_Problem 1_
Reproduce the comment below on Jarrett and bebop word for word, in full.

_Text shown_

I'm very late to this thread but enjoyed reading Ethan's analysis, and the conversation below it. I also can't believe we were denied a standards trio with Steve Swallow (!) rather than Peacock, per the video.

I've been thinking a lot about the connection between Jarrett, Corea, and be-bop. The "hole" in Jarrett's bebop playing probably comes down to vocabulary, but I wonder how much can be explained by a distinct lack of "playfulness" in his approach to jazz (and life...). Bebop is not ONLY playful music (I couldn't describe most of Bud Powell that way) but Bird, Dizzy, Monk, even Barry Harris, etc. were often very humorous and jovial in ways that Jarrett isn't. (The only real joke in his oeuvre that I'm aware of is the famous "opera chime" figure that opens Koln.) Jarrett chose a more lyrical path, even when he went "out" (a la Ornette). This choice certainly appears to have aligned with his temperament.

_Problem 2_
Transcribe everything in the records below from the line containing "Locate an element on the screen. The height" down to the line containing "align-right-button is located", including both of those lines.

_Provided material_

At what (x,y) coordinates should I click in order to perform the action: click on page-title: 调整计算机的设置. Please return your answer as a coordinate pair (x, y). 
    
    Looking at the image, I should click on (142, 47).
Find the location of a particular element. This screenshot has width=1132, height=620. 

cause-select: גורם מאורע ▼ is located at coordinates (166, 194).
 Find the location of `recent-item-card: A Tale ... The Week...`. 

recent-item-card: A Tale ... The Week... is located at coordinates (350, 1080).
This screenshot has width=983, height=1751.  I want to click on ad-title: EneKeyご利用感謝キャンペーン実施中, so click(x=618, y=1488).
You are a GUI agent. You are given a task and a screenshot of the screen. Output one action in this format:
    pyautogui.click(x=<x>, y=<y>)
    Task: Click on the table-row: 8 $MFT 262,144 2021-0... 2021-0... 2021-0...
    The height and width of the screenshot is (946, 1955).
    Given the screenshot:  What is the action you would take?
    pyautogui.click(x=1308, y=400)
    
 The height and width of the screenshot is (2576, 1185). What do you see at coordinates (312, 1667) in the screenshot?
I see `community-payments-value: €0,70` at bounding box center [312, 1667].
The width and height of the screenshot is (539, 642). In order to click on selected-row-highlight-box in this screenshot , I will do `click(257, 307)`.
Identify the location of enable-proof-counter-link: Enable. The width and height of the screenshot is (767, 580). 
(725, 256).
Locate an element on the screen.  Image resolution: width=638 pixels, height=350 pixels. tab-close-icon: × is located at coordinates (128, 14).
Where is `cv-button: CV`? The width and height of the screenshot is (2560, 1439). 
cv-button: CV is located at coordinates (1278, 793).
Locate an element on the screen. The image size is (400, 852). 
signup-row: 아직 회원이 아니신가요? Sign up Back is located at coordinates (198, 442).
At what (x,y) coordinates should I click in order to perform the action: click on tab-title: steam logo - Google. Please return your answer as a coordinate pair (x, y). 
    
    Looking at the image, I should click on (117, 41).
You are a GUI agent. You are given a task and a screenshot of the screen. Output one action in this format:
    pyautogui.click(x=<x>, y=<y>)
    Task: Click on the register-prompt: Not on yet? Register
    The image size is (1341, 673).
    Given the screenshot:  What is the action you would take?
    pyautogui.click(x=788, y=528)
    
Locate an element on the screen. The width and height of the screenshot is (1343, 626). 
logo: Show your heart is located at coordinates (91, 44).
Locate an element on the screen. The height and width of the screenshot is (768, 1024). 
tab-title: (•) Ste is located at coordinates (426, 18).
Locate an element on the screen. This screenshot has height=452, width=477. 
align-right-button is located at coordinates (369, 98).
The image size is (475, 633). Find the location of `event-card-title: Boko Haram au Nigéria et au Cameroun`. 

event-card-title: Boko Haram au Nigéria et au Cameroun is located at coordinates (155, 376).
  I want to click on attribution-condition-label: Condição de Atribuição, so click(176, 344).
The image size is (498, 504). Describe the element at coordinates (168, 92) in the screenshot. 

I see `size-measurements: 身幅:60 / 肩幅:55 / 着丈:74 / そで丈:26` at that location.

_Answer 1_
I'm very late to this thread but enjoyed reading Ethan's analysis, and the conversation below it. I also can't believe we were denied a standards trio with Steve Swallow (!) rather than Peacock, per the video.

I've been thinking a lot about the connection between Jarrett, Corea, and be-bop. The "hole" in Jarrett's bebop playing probably comes down to vocabulary, but I wonder how much can be explained by a distinct lack of "playfulness" in his approach to jazz (and life...). Bebop is not ONLY playful music (I couldn't describe most of Bud Powell that way) but Bird, Dizzy, Monk, even Barry Harris, etc. were often very humorous and jovial in ways that Jarrett isn't. (The only real joke in his oeuvre that I'm aware of is the famous "opera chime" figure that opens Koln.) Jarrett chose a more lyrical path, even when he went "out" (a la Ornette). This choice certainly appears to have aligned with his temperament.

_Answer 2_
Locate an element on the screen. The height and width of the screenshot is (768, 1024). 
tab-title: (•) Ste is located at coordinates (426, 18).
Locate an element on the screen. This screenshot has height=452, width=477. 
align-right-button is located at coordinates (369, 98).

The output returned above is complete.